Radio Silence’s Abigail

This kidnapping will be a lot like “The Ransom of Red Chief,” but with lots more blood. The gang has no idea who they are kidnapping until it is way too late. Instead of paying to return her, these criminals will pay with their lives in Abigail, the latest horror movie from Matt Bettinelli-Olpin & Tyler Gillett, the filmmaking tandem known as Radio Silence, which opens tomorrow nationwide.

Most of the crew did not know they were abducting a “child” and none of them knew the identity of her father. They did not know each other, either. Lambert, their boss, is against giving them code-names, but he reluctantly assigns them Rat Pack handles. Amusingly, but all too believably, the significance is lost on most of the lowlifes.

“Joey” has military medical training, so she will be Abigail’s babysitter. The “young girl” will definitely not need medical treatment from her. The gang soon freaks out when “Frank,” their swaggering team leader, figures out Abigail’s father is a notorious Keyser Soze-like crime-lord. However, he is the least of their worries. It turns out the Rat Pack was intentionally trapped inside Lambert’s haunted mansion-like hideout, with the predatory Abigail.

The exact nature of Abigail’s lethalness is basically an open secret, but reviews are still supposed to refrain from spelling it out. Regardless, it is pretty clear she is more than a “Bad Seed.” She is an entire bad farm.

The fake Rat Pack also gets a good deal of laughs for their sociopathic snark and moronic meatheadedness. Dan Stevens (Cousin Matthew in
Downton Abbey) delivers a lot of the former, dipping back into his psycho trick bag from The Guest. Kevin Durand supplies most of the latter as the hulking “Peter.” William Catlett is appropriately hardnosed as the ex-military sniper, misnamed “Rickles.” The late Angus Cloud does another Eminem impersonation as “Dean,” but his obvious personality-dysfunction helps further complicate the poisonous group dynamic. The same is true of Kathryn Newton’s impressive freakouts as high-strung hacker “Sammy.”

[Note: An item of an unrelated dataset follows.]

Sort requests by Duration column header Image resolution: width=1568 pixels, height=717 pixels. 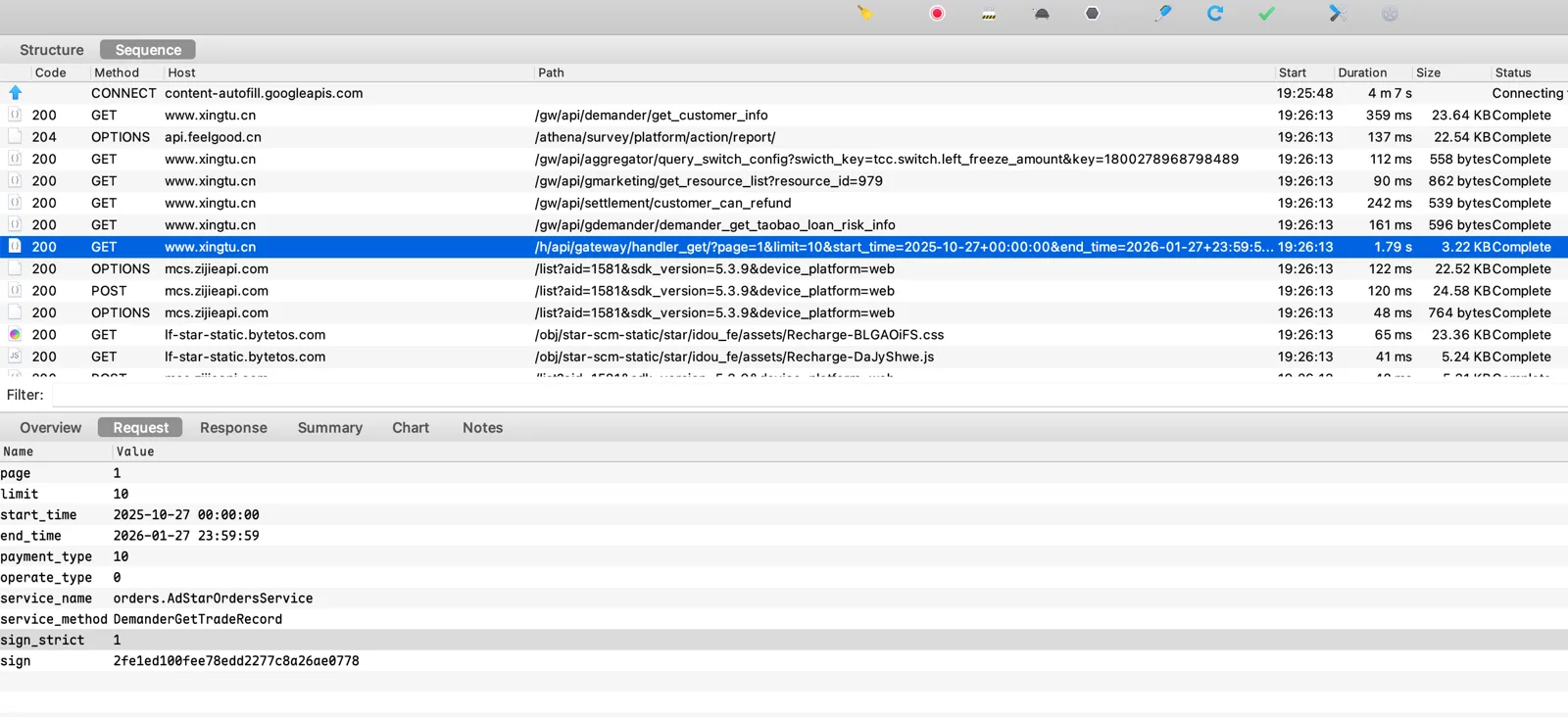(1362, 72)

Unfortunately, Melissa Barrera is supposed to slow-burn as the guilt-wracked Joey, but she is definitely the weakest, least defined member of the Rat Pack. She looks credible in the blood-drenched fight scenes, but that is about all she brings to the table. Frankly, the producers of the
Scream franchise really did not give up much when they fired her from their next film, because of what they justifiably described as her antisemitic “hate speech.” There are monsters in real life too.

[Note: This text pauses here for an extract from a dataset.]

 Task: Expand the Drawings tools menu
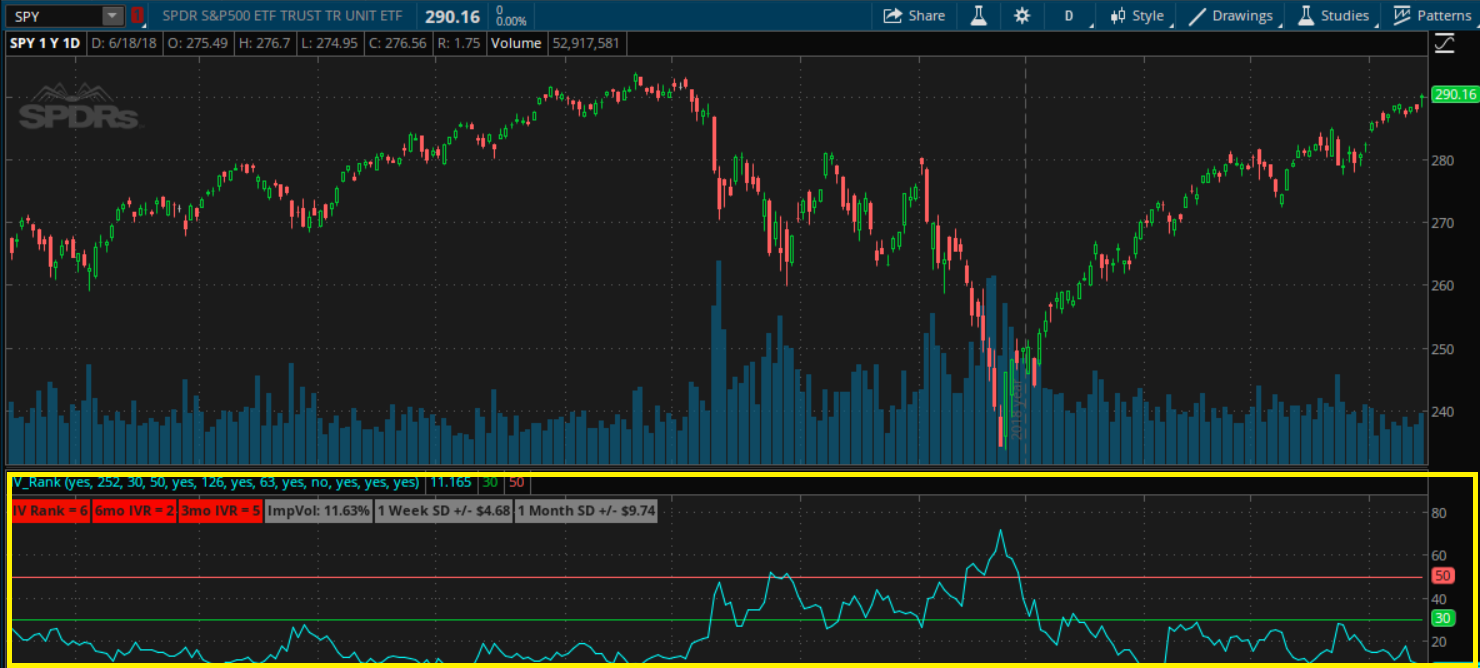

Even with a mediocre lead, Radio Silence creates some wonderfully macabre atmosphere and stages some delightfully over-the-top carnage. The colorful supporting cast is terrific, including Giancarlo Esposito, who chews the scenery like a champ in his limited screentime playing Lambert. In its own weird way, the film points out the importance of personal responsibility. Whether they like it or not, each character will have to own up to their bad decisions and past sins.

Abigail
might be the best horror movie released by a major Hollywood studio since Thanksgiving. It has a lot of snappy dialogue and attitude, as well as a ton of carnage. The use of “Swan Lake” in the opening scene is also a clever hat-tip to Tod Browning’s original Dracula. Highly recommended, Abigail opens tomorrow (4/19) in theaters nationwide, including the AMC Lincoln Square in New York.